ジョーンズ氏は2018年、超党派の刑事司法改革法「ファースト・ステップ法」成立に向け、議員集めに奔走していた。当時ジョーンズ氏は「議員の獲得は不可能」との見方が強かったが、トランプ氏は「保守派の議員5人を説得し、法案を成立させた」と主張した。

投稿の中でトランプ氏は、ジョーンズ氏が現在も自身を「独裁者」と呼び続けていることに触れ、「ジョーンズ氏は恥を知るべきだ」と述べた。同法は、連邦刑務所の収容者数削減などを目指した改革法で、オバマ前大統領も長年実現を目指していたものの、実現には至らなかった。

ジョーンズ氏はトランプ政権発足後も一貫して同氏を批判しており、2018年の協力関係を踏まえた今回の発言は、ジョーンズ氏の一貫した姿勢に対するトランプ氏の反発とみられる。

トランプ氏の最近の批判対象

トランプ氏は最近、他のメディア関係者や政治評論家に対しても厳しい批判を繰り広げている。
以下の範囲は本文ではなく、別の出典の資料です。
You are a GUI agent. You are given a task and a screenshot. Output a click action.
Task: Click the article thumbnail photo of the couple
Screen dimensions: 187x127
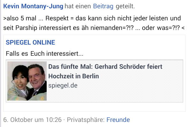[x=27, y=81]
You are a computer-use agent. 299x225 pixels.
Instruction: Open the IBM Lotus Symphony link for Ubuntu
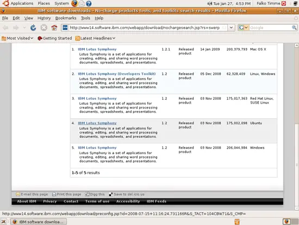(97, 123)
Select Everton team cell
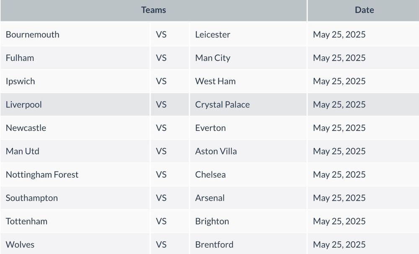The height and width of the screenshot is (254, 419). click(248, 128)
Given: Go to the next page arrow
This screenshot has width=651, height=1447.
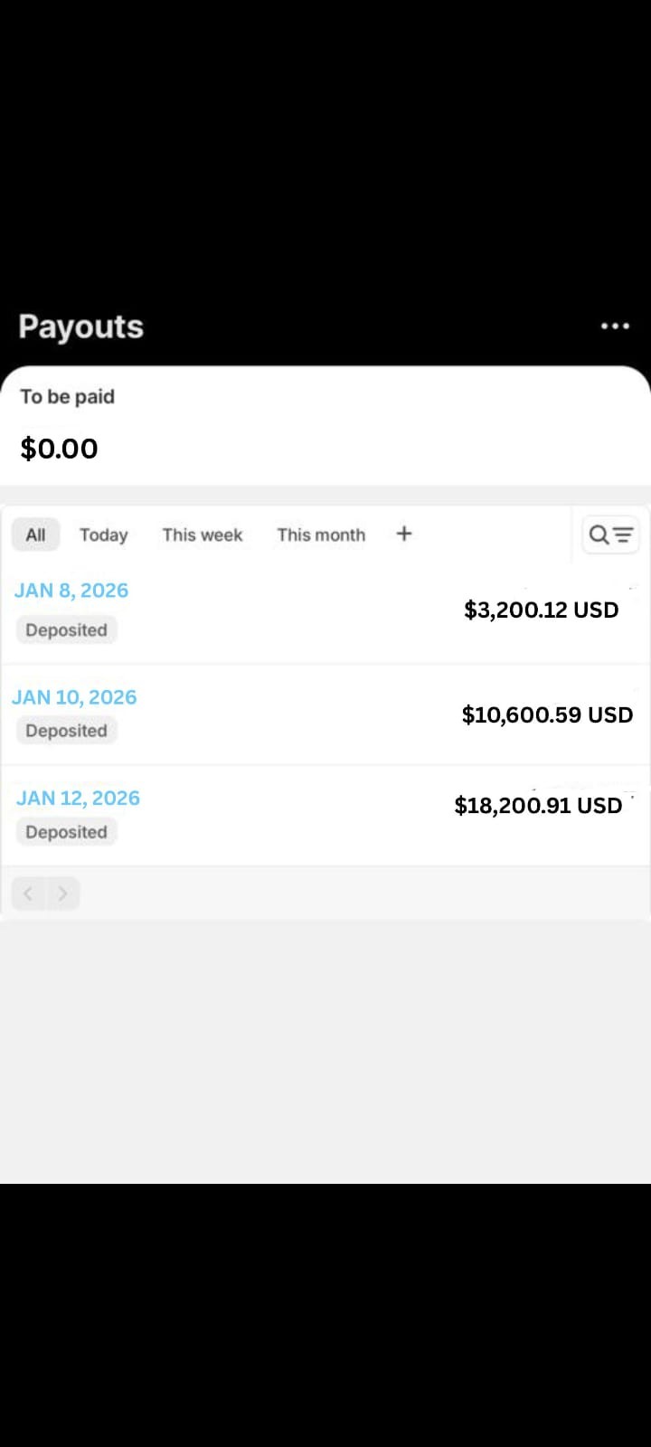Looking at the screenshot, I should coord(62,894).

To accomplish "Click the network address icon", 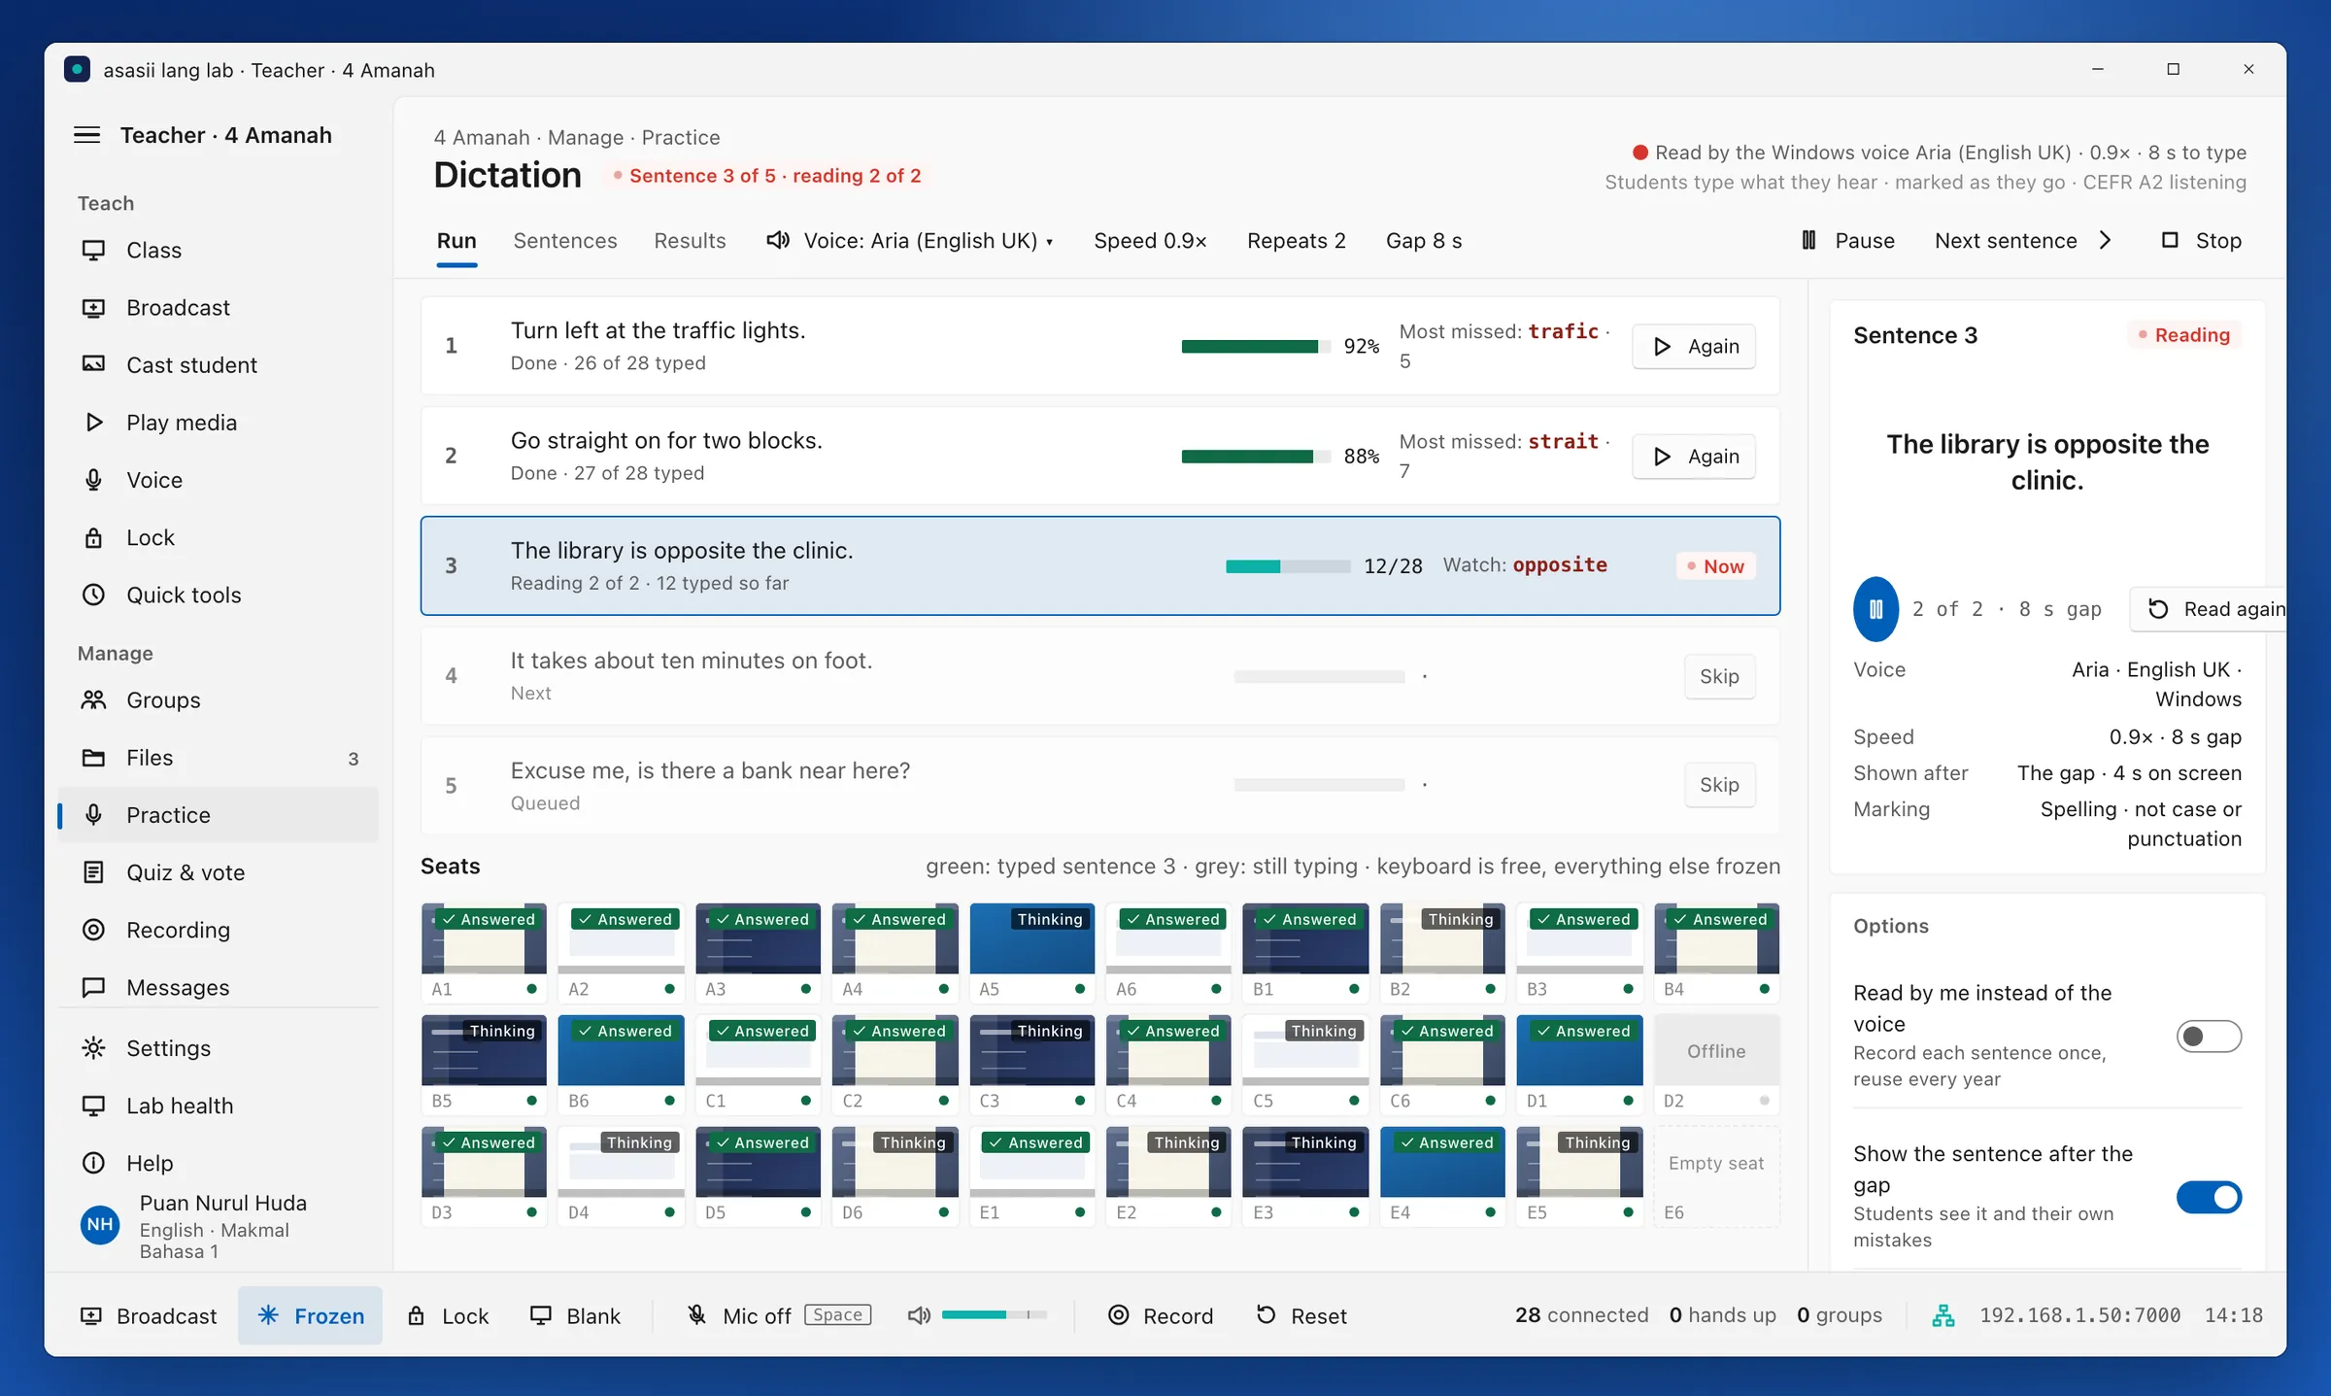I will click(1943, 1315).
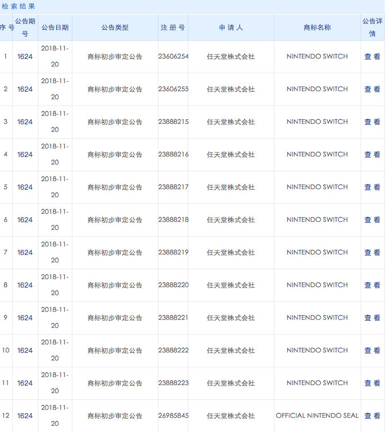The height and width of the screenshot is (432, 387).
Task: Click the 申请人 column header
Action: point(231,28)

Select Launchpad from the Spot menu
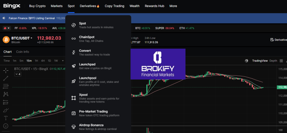click(87, 66)
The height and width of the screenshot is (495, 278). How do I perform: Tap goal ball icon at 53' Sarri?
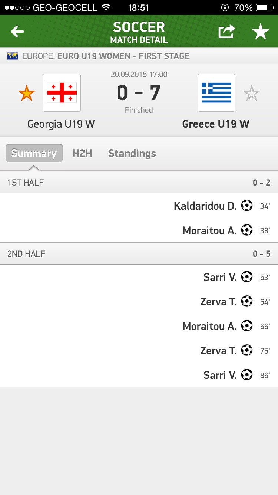click(x=247, y=277)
  • ジミー・キンメル氏(ABC深夜番組司会者):今年4月に行われたホワイトハウス記者協会晩餐会で、メラニア前大統領夫人を「妊娠未亡人のような輝き」と表現したジョークを巡り、「暴力を煽る卑劣な発言」と非難。キンメル氏の解雇を要求した。
  • タッカー・カールソン氏、メグィン・ケリー氏、キャンディス・オーウェンズ氏、アレックス・ジョーンズ氏:イラン情勢への対応を巡り、トランプ氏の方針に反対した MAGA系メディア関係者を「 stupid people(愚か者)」と呼び、厳しく批判した。

ジョーンズ氏は2009年にオバマ政権で「グリーン・ジョブズ担当特別顧問」を務めた経歴を持ち、現在はCNNの政治解説者として活動。トランプ氏との関係は、2018年の刑事司法改革法成立を機に一時的に協力関係にあったが、その後もジョーンズ氏はトランプ氏の政策や発言を厳しく批判し続けている。